**What is needed**. Every line of the data below that holds the string "Task" needs to be reported.

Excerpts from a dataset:
========

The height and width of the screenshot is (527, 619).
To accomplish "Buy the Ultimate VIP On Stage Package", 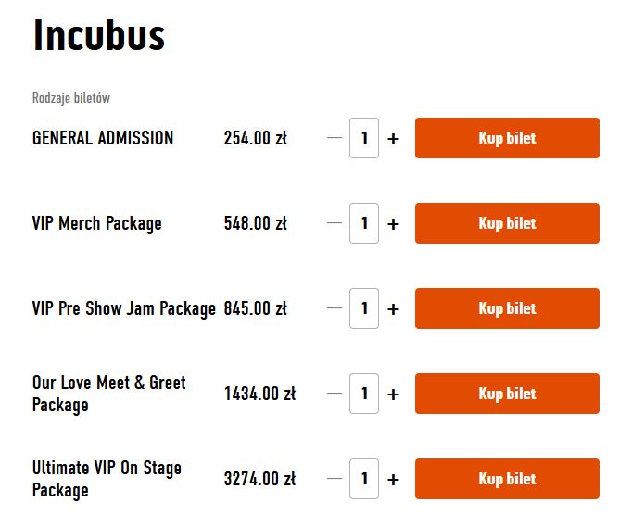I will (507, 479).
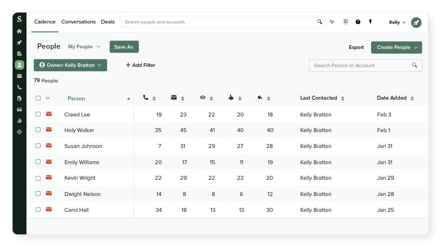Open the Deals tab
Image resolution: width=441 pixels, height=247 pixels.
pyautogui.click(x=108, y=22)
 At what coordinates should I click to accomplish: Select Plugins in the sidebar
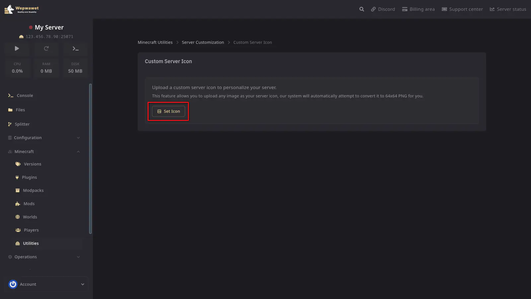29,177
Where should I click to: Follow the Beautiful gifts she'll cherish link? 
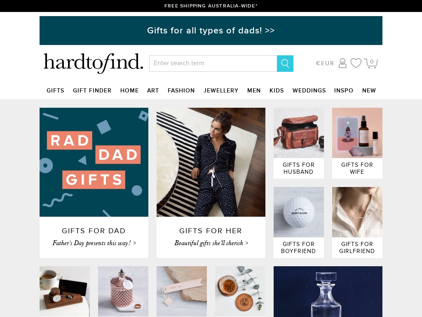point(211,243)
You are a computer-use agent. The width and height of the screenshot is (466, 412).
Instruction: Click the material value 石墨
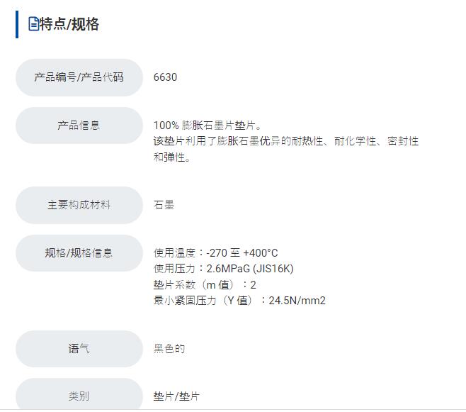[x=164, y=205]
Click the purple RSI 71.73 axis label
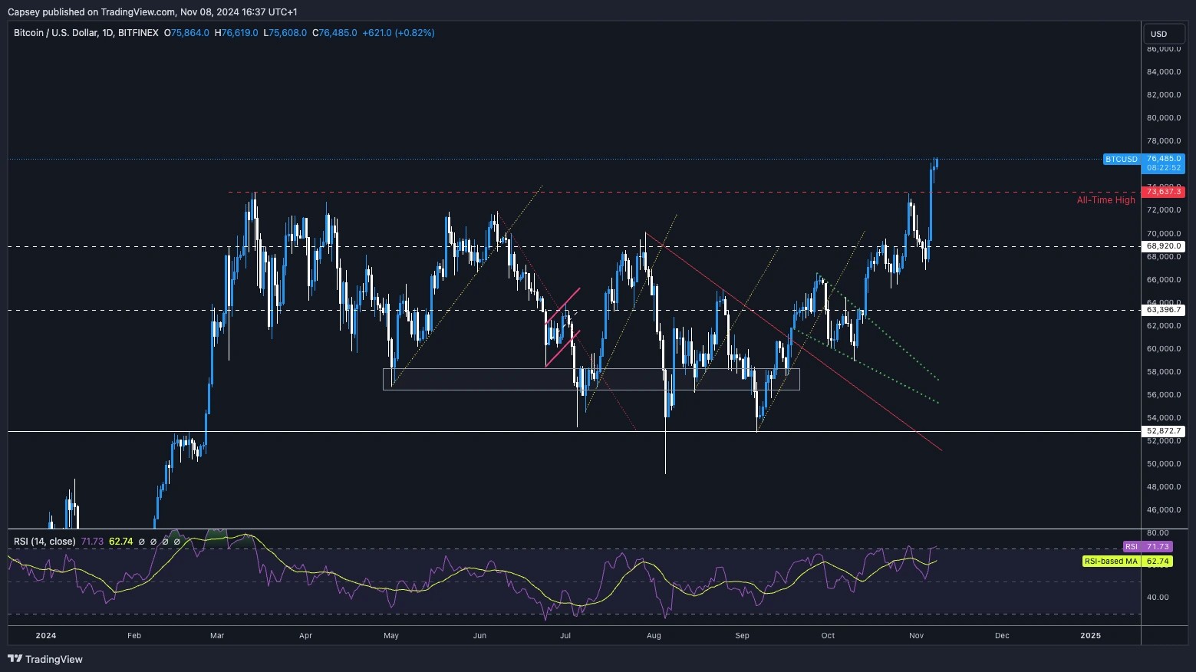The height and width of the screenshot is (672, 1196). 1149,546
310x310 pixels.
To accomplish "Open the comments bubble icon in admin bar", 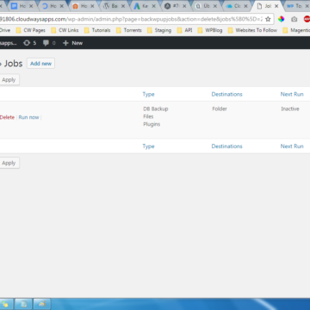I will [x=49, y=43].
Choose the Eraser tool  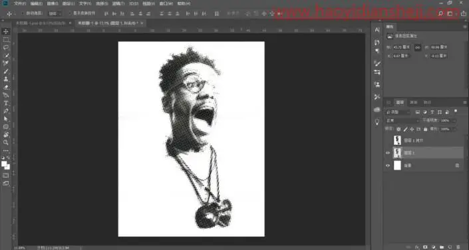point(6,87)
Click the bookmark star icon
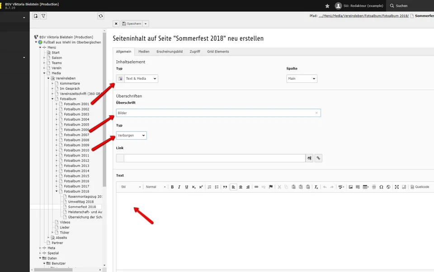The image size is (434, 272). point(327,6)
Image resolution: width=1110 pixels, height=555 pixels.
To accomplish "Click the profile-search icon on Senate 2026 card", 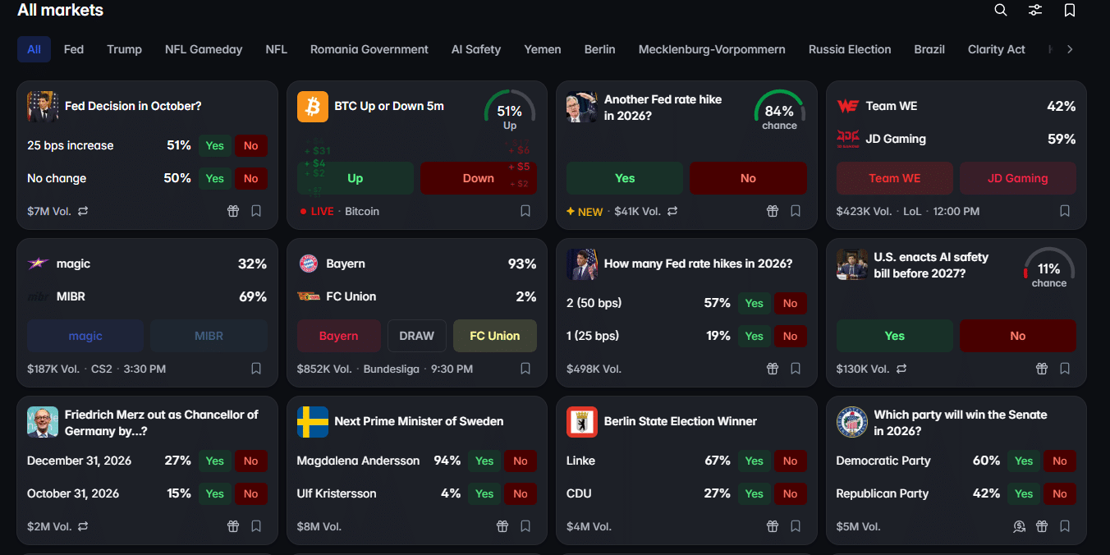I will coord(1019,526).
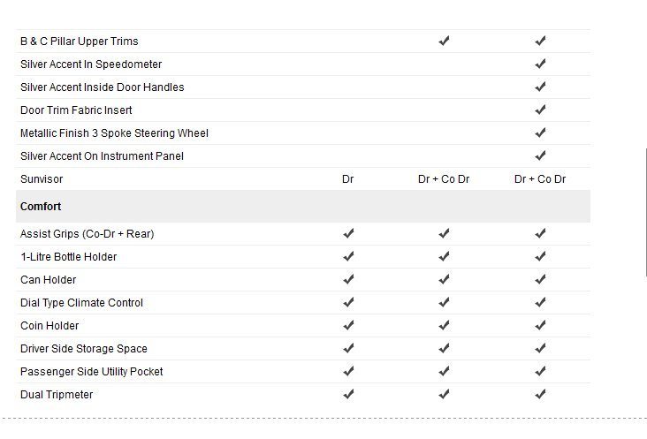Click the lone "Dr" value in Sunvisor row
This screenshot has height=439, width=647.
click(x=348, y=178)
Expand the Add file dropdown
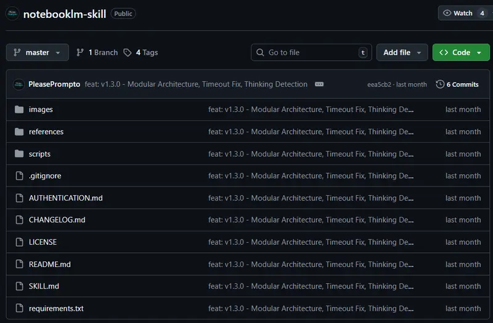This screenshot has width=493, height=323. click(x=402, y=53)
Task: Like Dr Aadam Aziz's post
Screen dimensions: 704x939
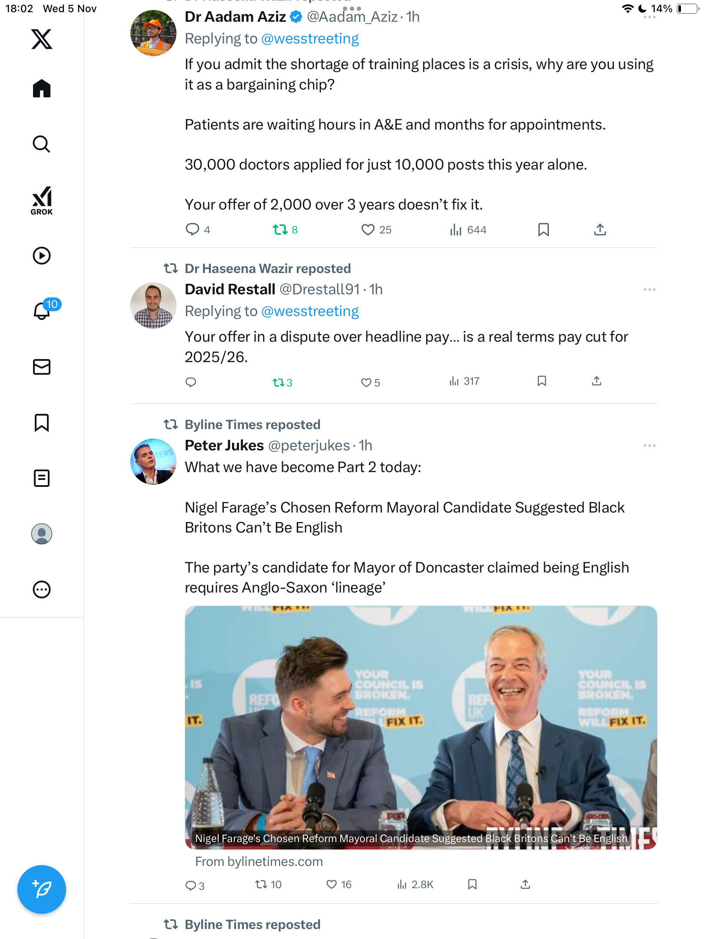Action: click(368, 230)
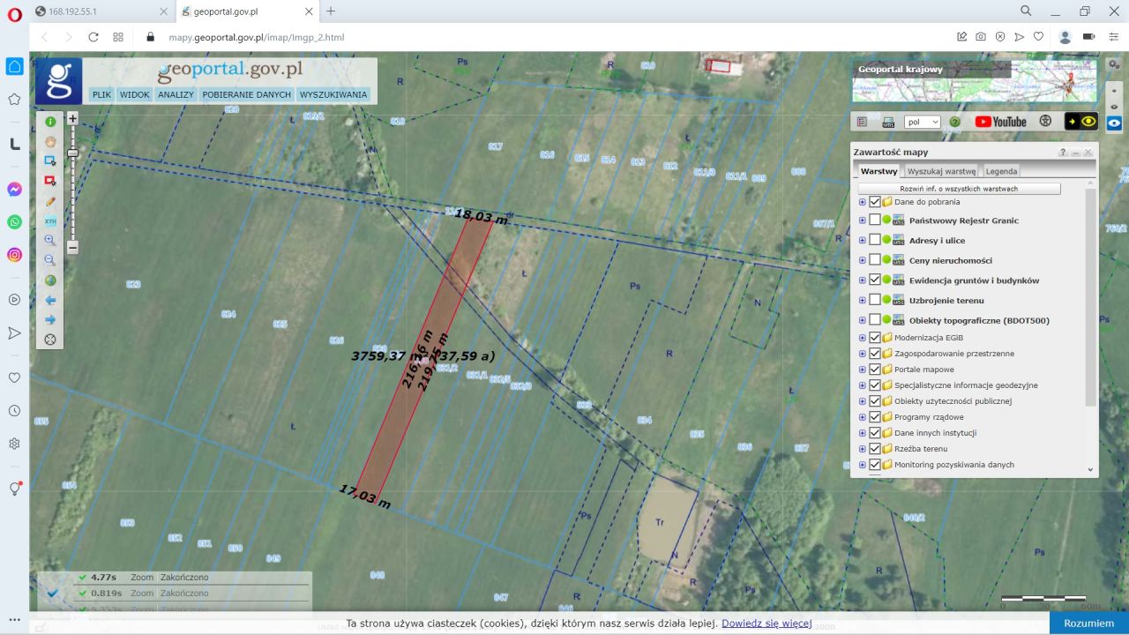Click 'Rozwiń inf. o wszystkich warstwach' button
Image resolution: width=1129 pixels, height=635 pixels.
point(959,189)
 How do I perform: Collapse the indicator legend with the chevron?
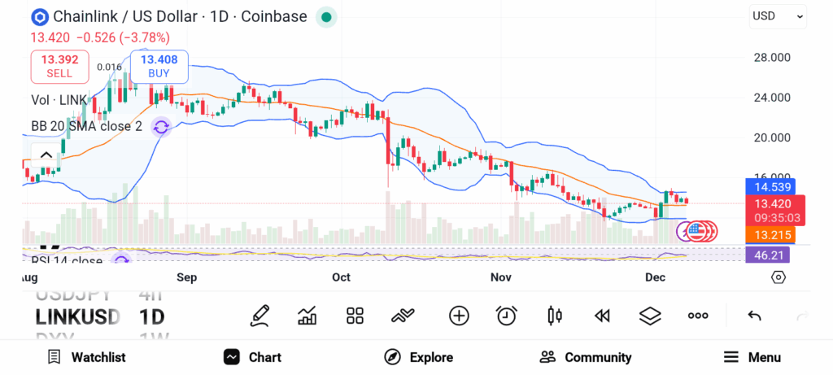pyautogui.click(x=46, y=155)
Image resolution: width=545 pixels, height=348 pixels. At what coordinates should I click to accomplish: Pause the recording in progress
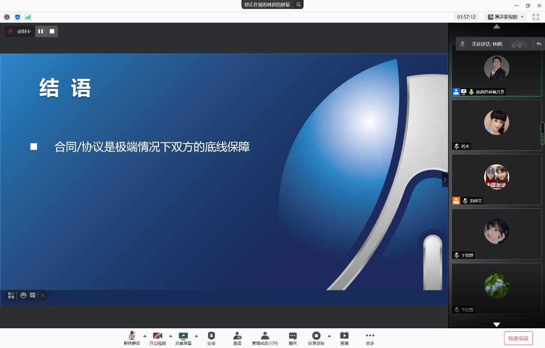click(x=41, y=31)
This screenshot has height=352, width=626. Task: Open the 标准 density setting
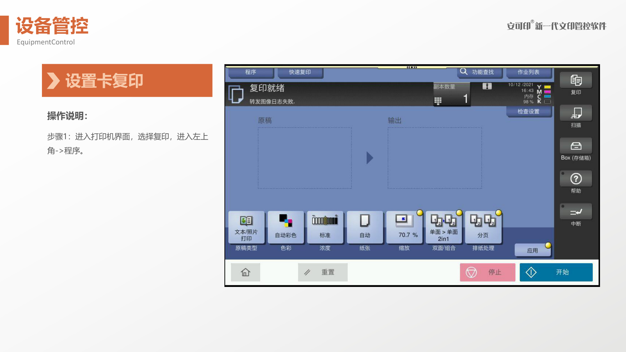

========

**Response**.
Task: Like Dr Aadam Aziz's post
This screenshot has height=352, width=626. Task: Open the 标准 density setting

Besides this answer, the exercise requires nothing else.